### WRITTEN EXERCISE
Extract each line of the listing below that contains the string "section". Treat uppercase and lowercase letters as distinct.

### RECORDS FOR THIS TASK
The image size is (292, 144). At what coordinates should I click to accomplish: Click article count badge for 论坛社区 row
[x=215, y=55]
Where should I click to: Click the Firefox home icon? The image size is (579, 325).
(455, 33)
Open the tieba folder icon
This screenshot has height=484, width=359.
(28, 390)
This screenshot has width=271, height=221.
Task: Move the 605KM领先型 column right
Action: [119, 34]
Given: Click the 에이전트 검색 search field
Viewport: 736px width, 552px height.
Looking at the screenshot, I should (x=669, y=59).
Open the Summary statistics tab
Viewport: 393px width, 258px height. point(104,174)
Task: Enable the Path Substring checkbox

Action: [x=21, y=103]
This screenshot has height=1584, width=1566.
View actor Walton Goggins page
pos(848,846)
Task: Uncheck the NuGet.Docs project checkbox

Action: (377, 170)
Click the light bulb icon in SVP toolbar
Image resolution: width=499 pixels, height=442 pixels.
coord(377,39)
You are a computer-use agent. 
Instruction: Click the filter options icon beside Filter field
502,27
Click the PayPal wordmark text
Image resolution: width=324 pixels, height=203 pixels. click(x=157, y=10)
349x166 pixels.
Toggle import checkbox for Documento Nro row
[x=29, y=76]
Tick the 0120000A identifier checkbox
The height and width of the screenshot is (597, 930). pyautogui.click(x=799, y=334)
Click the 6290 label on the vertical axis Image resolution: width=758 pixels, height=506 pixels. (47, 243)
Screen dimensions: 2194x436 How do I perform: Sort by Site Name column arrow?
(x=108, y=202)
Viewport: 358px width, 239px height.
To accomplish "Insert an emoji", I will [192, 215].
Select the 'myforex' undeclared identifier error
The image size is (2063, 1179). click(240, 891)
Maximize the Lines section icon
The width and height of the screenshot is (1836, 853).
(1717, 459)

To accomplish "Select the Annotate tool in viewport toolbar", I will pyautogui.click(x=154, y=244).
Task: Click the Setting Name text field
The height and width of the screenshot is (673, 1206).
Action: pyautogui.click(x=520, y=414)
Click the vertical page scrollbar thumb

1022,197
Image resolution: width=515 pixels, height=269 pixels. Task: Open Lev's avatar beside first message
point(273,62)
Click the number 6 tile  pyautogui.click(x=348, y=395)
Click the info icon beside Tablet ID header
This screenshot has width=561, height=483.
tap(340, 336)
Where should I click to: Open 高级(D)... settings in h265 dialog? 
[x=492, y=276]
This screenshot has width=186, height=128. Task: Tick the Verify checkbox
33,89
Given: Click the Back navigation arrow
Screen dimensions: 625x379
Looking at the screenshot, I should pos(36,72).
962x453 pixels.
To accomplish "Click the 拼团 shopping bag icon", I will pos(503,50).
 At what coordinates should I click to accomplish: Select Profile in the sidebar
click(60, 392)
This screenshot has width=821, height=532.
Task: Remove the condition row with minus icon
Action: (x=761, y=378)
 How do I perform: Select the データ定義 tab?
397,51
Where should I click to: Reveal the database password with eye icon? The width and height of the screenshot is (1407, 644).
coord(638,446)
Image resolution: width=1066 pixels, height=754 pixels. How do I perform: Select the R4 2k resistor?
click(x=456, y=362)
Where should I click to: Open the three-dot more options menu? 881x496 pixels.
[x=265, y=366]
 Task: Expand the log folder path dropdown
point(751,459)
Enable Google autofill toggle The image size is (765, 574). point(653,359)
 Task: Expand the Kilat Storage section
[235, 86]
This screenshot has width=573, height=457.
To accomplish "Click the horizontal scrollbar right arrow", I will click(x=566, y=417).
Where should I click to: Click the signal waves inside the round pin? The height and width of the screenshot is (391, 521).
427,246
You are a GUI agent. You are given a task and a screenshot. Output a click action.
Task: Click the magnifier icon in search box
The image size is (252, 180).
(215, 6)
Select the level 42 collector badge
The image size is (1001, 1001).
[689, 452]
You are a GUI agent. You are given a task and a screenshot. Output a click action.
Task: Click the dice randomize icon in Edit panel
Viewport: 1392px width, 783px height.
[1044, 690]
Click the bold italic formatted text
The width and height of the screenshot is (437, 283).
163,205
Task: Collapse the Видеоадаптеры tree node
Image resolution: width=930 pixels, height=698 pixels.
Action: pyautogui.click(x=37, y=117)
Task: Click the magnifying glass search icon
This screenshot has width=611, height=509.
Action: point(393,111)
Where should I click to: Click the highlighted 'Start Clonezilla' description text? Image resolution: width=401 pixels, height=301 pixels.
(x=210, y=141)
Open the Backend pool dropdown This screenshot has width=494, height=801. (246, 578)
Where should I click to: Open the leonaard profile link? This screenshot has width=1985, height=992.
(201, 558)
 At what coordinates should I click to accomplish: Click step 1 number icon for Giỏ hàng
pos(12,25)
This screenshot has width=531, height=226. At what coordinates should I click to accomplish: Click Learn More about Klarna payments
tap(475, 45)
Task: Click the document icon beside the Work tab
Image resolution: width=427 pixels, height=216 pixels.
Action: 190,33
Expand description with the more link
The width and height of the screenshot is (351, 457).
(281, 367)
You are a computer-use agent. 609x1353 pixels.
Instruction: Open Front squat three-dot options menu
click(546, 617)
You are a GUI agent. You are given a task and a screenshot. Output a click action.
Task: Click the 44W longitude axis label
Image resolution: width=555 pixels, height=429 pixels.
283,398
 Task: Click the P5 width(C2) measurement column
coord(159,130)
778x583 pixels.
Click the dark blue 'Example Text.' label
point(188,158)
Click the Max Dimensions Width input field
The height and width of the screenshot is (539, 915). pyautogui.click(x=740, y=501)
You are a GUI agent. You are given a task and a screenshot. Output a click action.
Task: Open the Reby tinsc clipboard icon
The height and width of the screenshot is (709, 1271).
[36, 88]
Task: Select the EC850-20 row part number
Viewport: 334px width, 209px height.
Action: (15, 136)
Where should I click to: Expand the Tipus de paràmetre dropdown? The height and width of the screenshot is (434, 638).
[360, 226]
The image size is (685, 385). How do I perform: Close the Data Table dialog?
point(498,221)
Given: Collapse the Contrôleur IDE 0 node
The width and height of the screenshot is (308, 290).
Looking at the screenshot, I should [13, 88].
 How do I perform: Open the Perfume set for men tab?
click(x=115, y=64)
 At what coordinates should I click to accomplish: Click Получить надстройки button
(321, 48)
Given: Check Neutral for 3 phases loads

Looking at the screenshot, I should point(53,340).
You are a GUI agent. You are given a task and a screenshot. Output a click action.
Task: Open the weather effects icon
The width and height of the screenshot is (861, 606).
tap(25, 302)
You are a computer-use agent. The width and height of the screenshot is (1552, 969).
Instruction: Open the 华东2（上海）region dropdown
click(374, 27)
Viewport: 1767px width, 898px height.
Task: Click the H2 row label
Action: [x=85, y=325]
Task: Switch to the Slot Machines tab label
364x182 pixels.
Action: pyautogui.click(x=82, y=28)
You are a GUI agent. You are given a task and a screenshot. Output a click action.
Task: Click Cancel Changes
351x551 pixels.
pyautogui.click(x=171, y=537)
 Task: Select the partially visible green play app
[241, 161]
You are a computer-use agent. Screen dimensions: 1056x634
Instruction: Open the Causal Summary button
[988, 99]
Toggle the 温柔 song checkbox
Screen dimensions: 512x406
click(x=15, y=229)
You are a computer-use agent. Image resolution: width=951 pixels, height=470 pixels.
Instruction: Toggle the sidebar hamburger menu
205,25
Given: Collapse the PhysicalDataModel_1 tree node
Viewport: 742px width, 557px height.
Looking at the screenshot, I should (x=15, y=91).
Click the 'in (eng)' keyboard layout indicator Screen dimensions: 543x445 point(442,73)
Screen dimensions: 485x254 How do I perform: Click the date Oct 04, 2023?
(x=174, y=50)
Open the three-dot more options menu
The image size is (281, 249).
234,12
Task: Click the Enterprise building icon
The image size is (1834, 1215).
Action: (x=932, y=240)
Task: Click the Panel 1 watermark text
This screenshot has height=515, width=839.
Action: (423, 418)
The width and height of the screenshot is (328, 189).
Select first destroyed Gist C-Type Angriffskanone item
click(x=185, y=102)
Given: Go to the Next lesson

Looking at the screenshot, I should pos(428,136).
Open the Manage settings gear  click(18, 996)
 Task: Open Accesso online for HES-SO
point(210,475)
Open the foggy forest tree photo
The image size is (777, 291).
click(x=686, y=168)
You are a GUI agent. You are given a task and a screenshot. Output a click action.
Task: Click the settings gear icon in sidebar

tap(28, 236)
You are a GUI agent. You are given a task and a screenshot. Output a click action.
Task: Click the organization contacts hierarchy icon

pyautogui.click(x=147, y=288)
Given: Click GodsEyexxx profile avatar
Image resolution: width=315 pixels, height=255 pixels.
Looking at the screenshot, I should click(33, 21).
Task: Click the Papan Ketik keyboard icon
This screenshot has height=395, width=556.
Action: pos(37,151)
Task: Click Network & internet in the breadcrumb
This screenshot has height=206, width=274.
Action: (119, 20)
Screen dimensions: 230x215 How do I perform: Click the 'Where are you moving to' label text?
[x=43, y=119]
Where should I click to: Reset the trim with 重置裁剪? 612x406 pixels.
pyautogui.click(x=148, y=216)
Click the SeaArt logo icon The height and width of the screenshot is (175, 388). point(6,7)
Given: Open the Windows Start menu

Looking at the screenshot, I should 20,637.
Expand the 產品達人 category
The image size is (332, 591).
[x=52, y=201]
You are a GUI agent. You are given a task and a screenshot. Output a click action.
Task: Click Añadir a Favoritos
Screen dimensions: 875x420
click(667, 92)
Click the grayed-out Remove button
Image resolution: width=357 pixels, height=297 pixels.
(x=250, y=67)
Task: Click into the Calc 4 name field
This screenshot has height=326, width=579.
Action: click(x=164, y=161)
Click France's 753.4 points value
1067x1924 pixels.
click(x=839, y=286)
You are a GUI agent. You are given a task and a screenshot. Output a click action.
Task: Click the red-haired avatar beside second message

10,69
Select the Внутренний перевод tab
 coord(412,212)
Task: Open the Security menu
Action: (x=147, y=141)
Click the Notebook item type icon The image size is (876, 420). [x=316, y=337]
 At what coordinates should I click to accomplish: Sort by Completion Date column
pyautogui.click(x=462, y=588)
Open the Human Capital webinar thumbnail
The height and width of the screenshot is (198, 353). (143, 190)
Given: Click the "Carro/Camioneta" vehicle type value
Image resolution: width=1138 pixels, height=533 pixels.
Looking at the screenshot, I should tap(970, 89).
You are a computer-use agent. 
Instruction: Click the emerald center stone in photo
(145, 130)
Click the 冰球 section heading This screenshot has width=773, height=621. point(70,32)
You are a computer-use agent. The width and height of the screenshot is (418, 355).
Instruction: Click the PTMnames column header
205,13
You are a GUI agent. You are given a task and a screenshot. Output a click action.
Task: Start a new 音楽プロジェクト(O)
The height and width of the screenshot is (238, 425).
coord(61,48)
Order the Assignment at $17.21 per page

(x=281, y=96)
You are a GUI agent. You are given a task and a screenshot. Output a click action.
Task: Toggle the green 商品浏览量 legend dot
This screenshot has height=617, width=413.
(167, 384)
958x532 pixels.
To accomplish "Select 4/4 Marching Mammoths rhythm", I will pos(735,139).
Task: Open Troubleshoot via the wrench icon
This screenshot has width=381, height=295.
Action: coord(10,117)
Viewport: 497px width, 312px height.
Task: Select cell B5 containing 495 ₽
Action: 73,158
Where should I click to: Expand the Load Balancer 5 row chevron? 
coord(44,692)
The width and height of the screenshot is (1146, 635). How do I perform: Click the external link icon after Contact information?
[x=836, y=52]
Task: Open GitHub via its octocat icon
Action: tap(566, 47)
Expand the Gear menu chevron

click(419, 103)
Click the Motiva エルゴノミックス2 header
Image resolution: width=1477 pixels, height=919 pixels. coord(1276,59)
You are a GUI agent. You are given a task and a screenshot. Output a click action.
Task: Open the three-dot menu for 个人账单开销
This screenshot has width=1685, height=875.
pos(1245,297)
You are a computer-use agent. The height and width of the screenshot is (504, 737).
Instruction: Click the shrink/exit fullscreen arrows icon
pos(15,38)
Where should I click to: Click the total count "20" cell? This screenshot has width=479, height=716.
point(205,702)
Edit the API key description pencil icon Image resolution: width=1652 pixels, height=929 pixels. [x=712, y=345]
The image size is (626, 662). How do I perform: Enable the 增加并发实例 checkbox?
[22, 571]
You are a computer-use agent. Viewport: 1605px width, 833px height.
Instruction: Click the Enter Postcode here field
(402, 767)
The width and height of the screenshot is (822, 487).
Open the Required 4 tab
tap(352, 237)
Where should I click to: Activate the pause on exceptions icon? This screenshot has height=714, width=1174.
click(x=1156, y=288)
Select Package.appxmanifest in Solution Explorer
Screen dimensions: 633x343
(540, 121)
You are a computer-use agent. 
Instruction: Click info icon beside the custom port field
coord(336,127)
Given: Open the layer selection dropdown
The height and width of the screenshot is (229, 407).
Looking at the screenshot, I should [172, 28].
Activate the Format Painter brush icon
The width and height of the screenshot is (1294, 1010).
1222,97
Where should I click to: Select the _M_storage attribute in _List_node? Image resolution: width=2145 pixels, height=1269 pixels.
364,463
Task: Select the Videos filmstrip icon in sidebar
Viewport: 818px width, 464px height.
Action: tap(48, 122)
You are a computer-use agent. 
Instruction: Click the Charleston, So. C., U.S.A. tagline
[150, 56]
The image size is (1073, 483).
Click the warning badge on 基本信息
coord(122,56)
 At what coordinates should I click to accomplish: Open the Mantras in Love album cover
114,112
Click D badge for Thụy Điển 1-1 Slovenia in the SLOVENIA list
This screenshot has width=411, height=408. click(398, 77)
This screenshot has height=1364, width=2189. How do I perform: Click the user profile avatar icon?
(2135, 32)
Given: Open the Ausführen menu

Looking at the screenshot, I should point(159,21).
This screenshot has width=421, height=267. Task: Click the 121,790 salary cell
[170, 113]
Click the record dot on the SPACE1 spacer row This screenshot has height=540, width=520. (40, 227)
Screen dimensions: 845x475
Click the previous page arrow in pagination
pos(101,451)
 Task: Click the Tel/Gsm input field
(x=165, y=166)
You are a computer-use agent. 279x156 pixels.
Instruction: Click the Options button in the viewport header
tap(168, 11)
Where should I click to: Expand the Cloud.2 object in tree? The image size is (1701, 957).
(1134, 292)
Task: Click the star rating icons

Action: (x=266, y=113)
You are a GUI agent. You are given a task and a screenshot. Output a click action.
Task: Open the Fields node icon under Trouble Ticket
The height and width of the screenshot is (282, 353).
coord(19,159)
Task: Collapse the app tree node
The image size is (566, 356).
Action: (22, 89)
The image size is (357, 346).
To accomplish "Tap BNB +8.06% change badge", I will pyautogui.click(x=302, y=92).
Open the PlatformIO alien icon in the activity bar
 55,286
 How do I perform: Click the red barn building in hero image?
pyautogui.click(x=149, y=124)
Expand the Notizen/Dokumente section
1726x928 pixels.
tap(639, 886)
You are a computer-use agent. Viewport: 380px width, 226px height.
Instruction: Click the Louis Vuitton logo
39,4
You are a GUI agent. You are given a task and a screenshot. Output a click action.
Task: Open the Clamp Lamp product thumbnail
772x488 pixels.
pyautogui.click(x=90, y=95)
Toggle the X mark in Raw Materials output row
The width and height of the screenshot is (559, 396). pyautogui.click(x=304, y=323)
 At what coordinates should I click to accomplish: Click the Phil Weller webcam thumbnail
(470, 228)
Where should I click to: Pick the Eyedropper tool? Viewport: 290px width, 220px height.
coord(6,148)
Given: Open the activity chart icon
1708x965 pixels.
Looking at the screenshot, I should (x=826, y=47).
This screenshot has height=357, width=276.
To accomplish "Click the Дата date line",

### SOLUTION TO THIS TASK
Maximize the Lines section icon
 Task: Expand the Kilat Storage section
Click the 冰球 section heading This screenshot has width=773, height=621. point(70,32)
Expand the Notizen/Dokumente section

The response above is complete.